### Collected data entries
◇ ◇ ◇ ◇
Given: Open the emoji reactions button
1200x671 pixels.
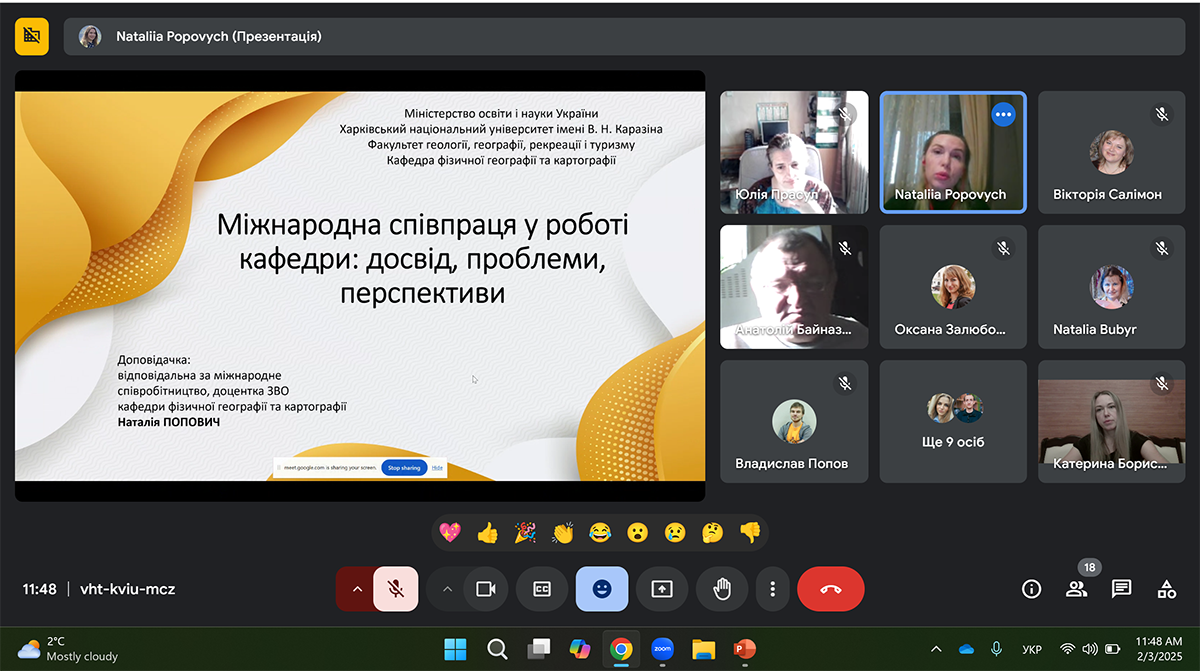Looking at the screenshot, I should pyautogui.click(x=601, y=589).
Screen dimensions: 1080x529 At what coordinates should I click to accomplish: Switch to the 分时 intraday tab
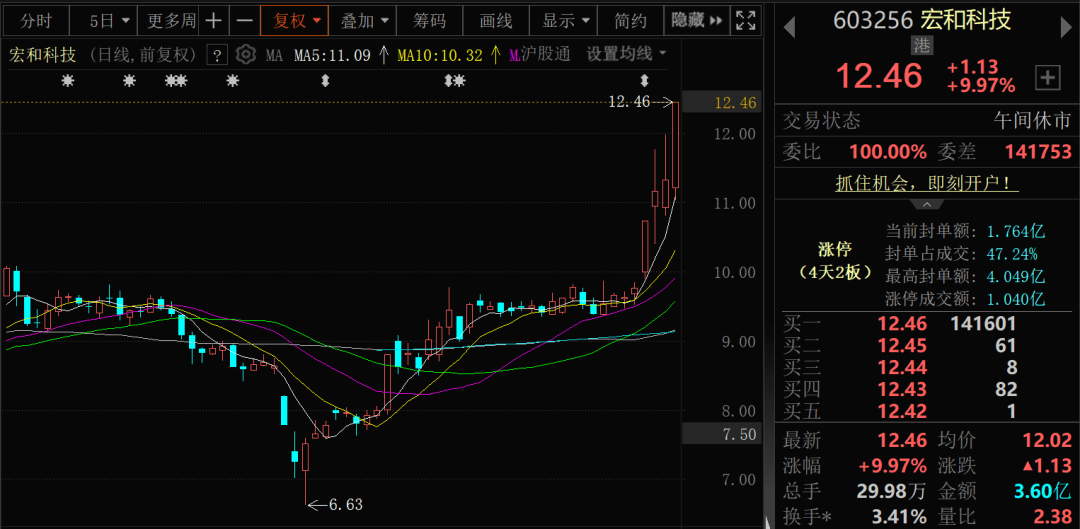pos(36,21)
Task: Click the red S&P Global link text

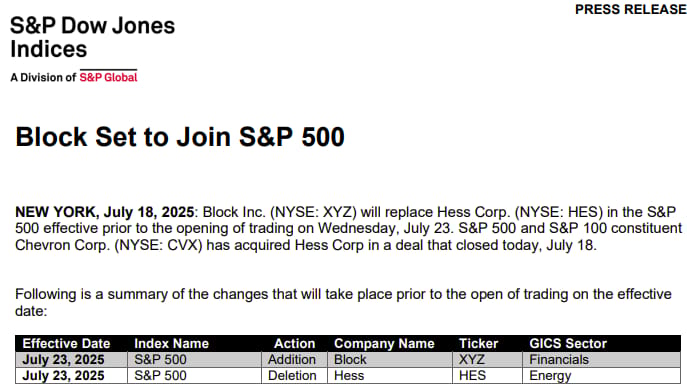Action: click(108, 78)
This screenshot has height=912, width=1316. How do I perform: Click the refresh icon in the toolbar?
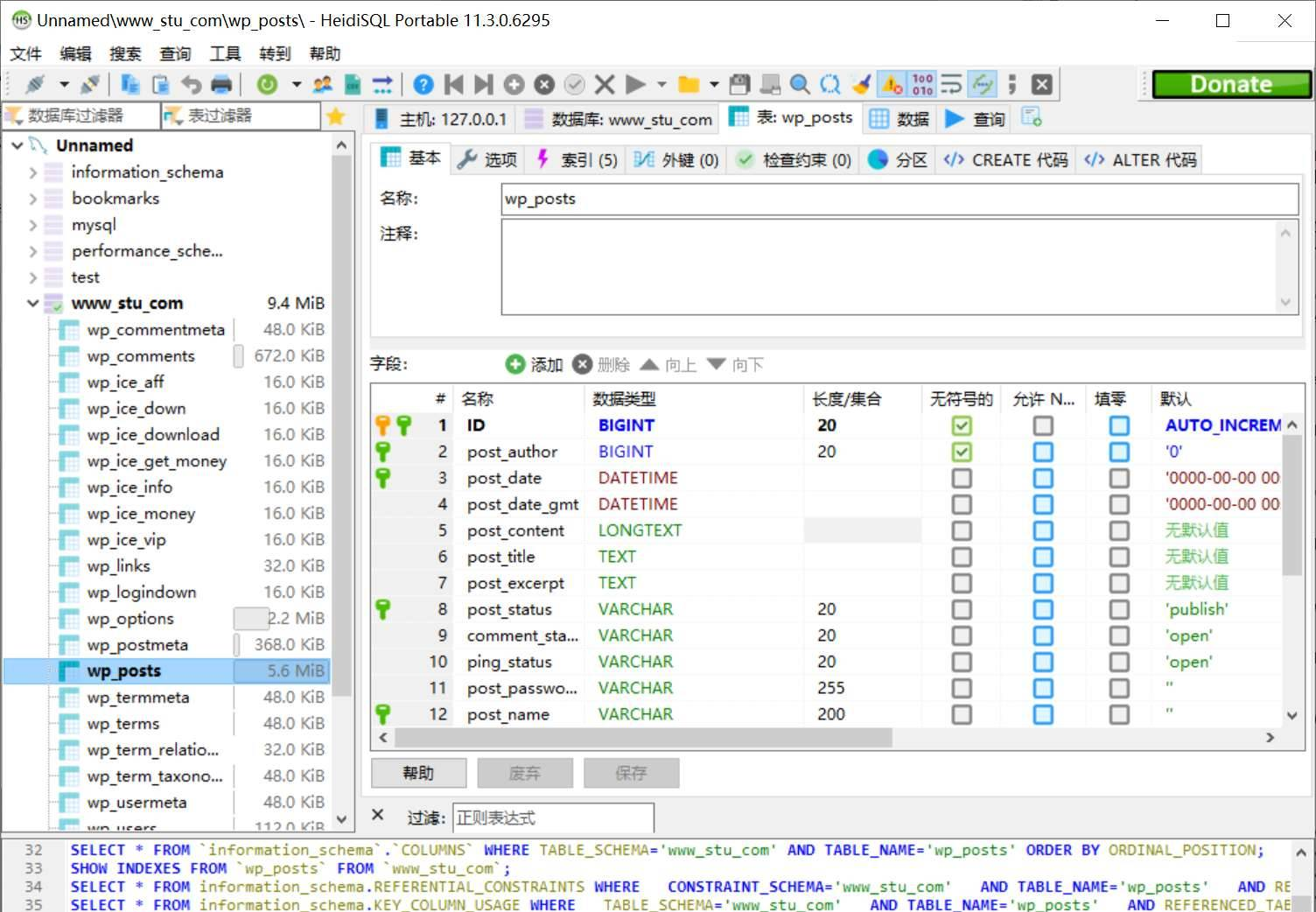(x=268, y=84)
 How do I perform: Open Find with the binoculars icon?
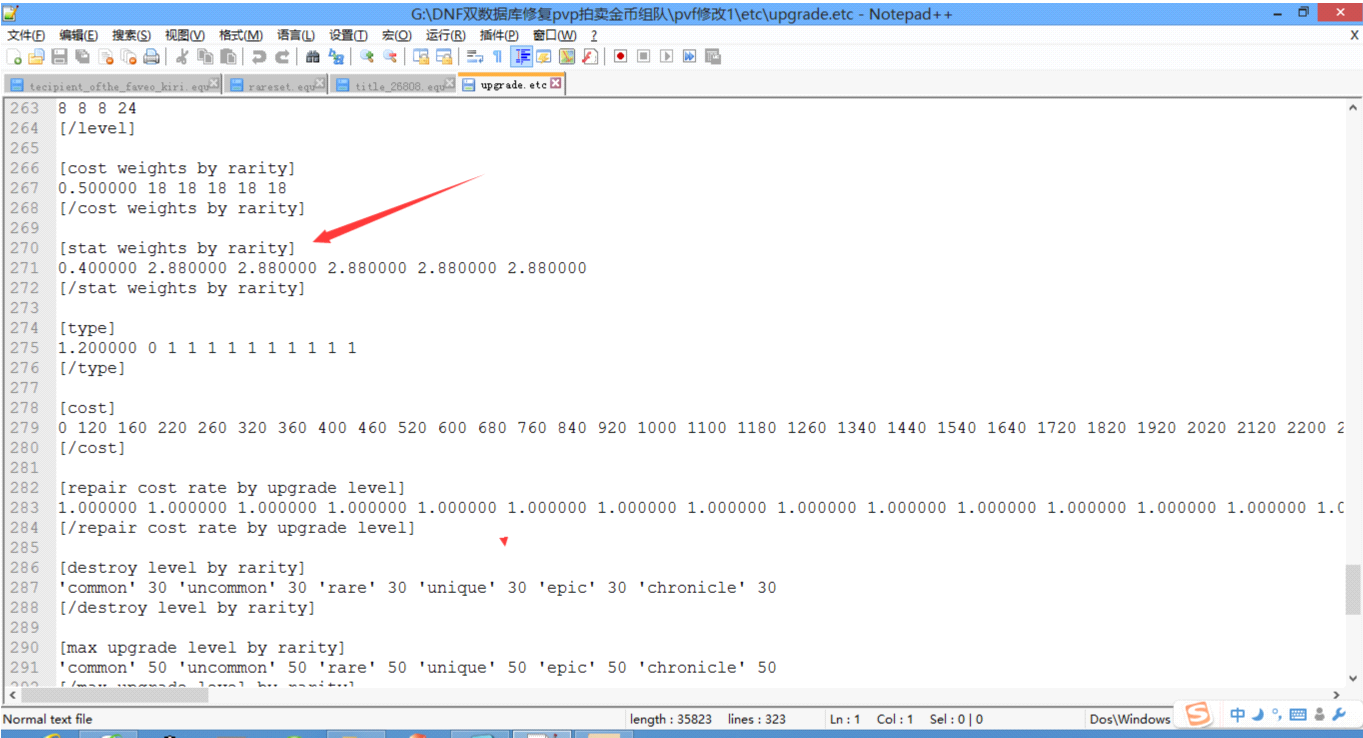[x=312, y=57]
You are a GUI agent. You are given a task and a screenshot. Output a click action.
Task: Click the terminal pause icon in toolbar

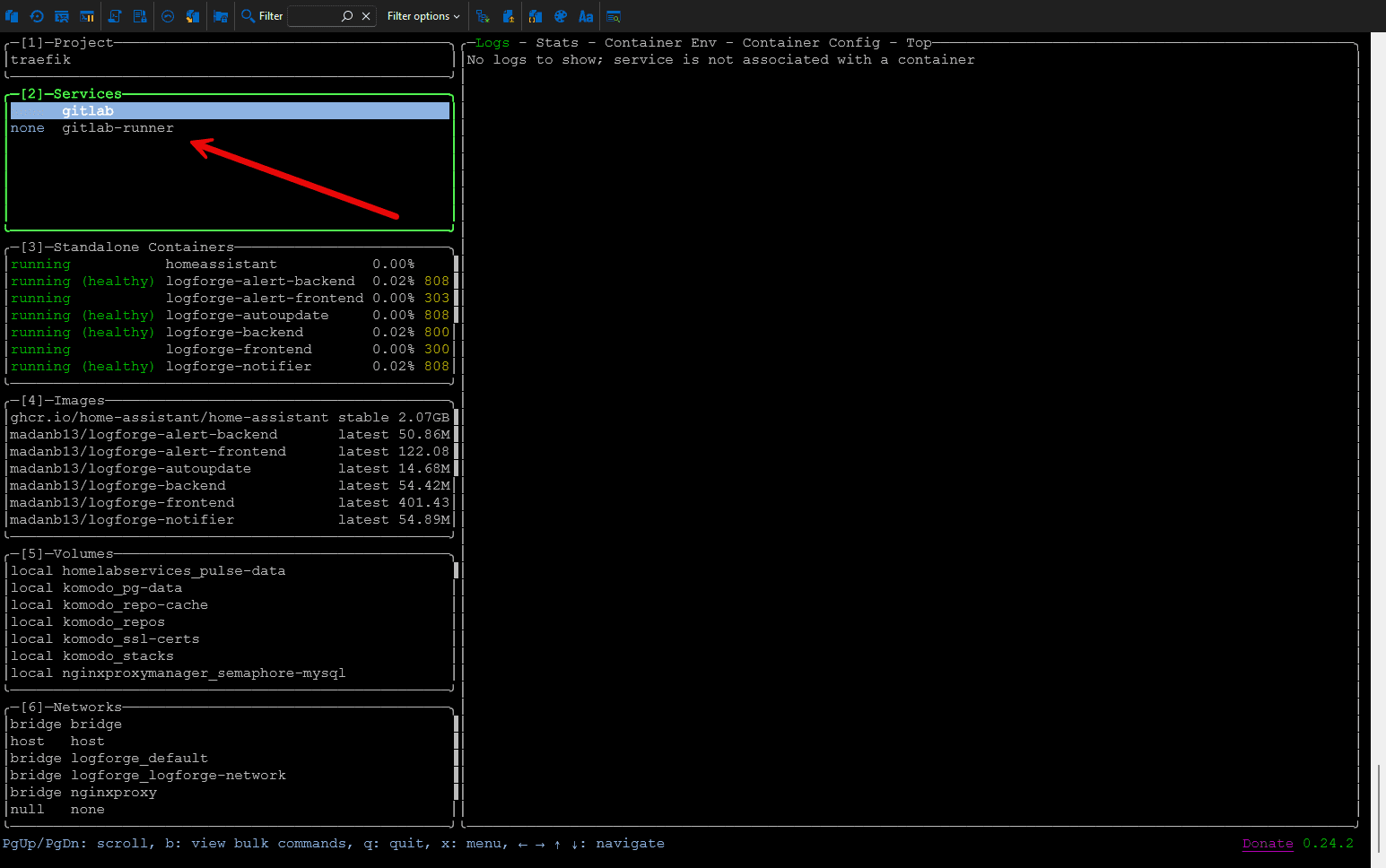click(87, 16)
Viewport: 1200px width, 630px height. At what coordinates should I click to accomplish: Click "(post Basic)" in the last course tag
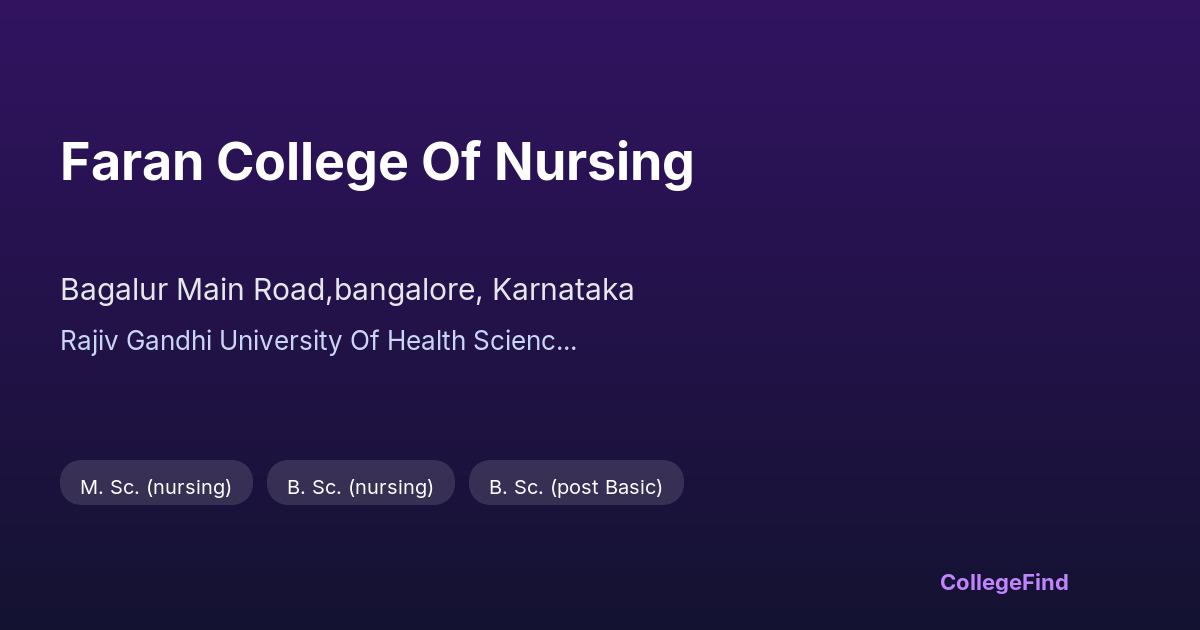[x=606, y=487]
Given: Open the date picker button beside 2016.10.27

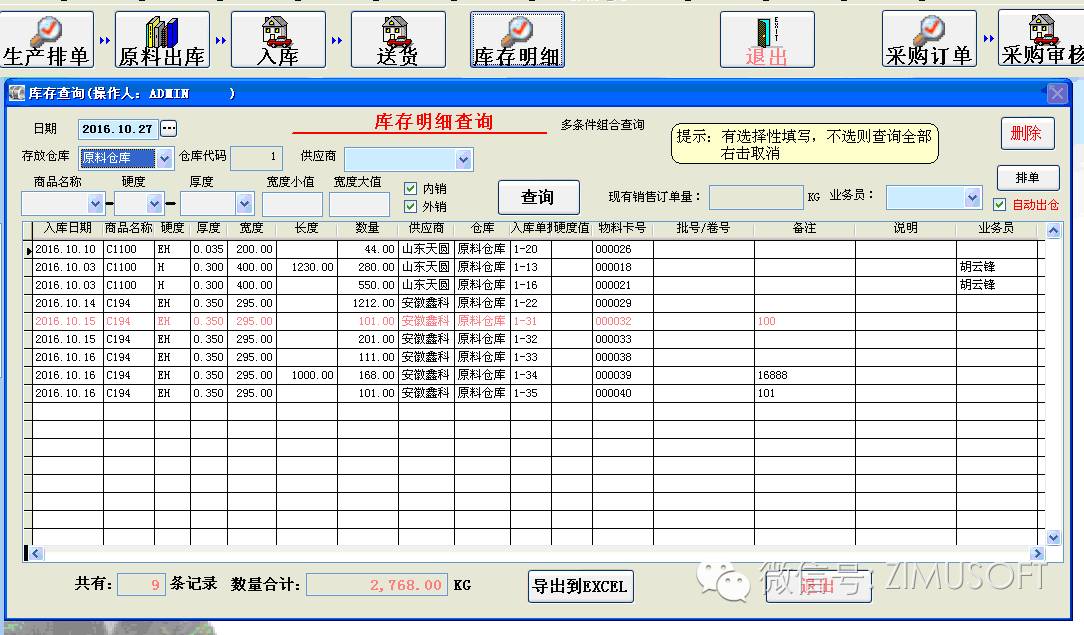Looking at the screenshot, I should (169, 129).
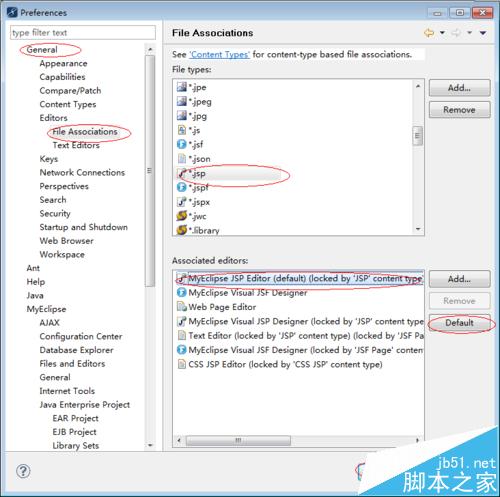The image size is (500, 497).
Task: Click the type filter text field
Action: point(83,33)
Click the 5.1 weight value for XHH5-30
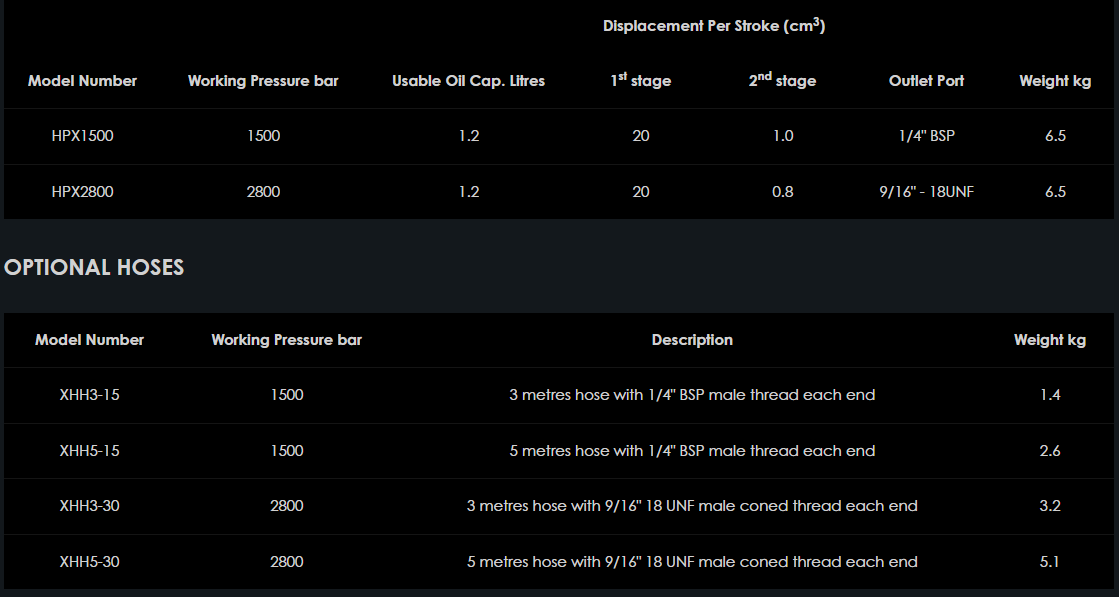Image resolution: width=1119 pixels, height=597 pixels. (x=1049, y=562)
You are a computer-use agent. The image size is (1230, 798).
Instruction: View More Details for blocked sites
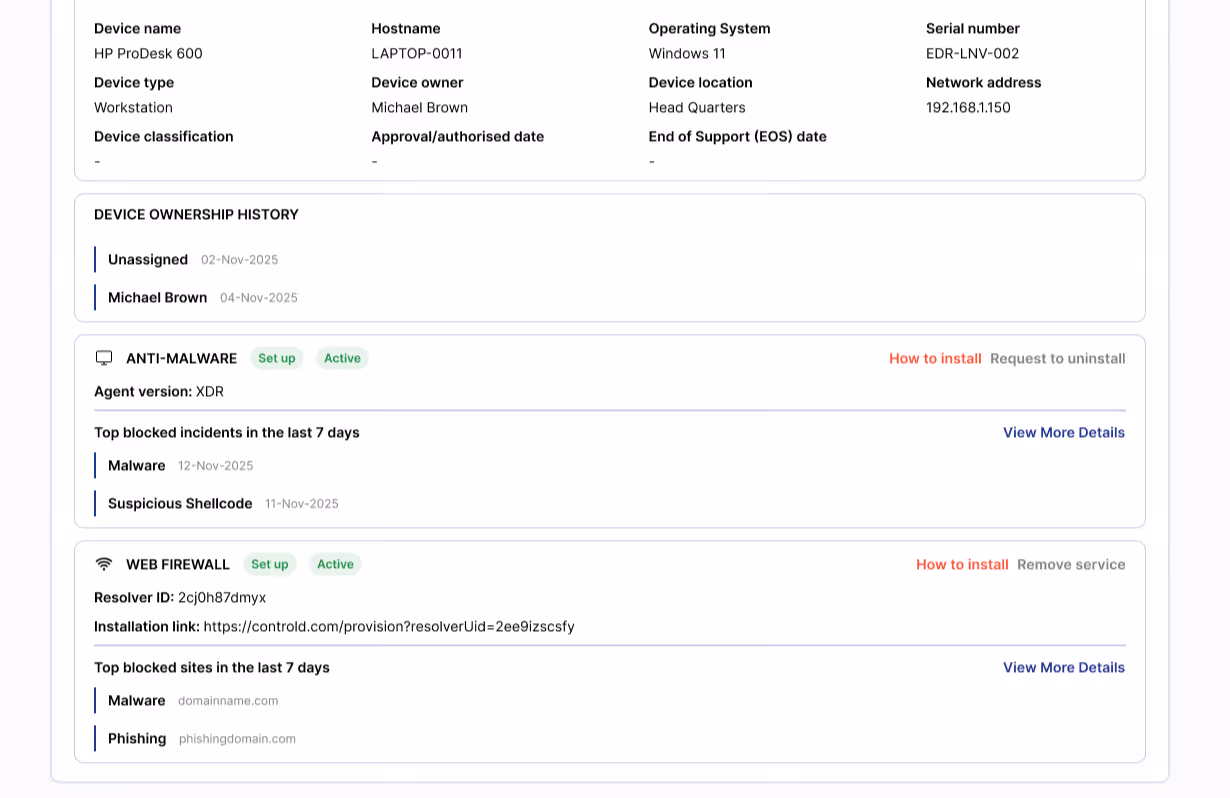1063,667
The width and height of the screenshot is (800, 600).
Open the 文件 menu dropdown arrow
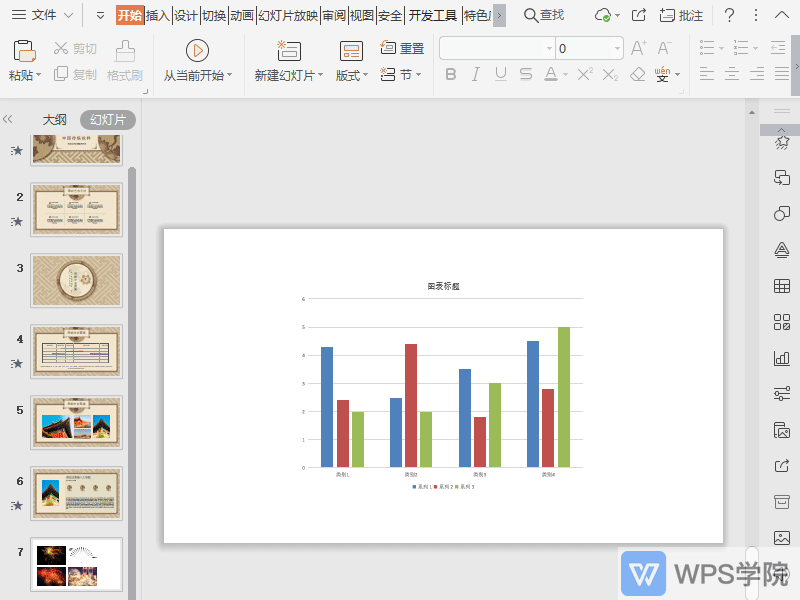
◇ ◇ ◇ ◇
### TASK ITEM
Set apart and copy each line of the records that holds the word "agent".

### EXERCISE ANSWER
You are a GUI agent. You are given a task and a screenshot. Output a click action.
You are a computer-use agent. The image size is (1230, 798).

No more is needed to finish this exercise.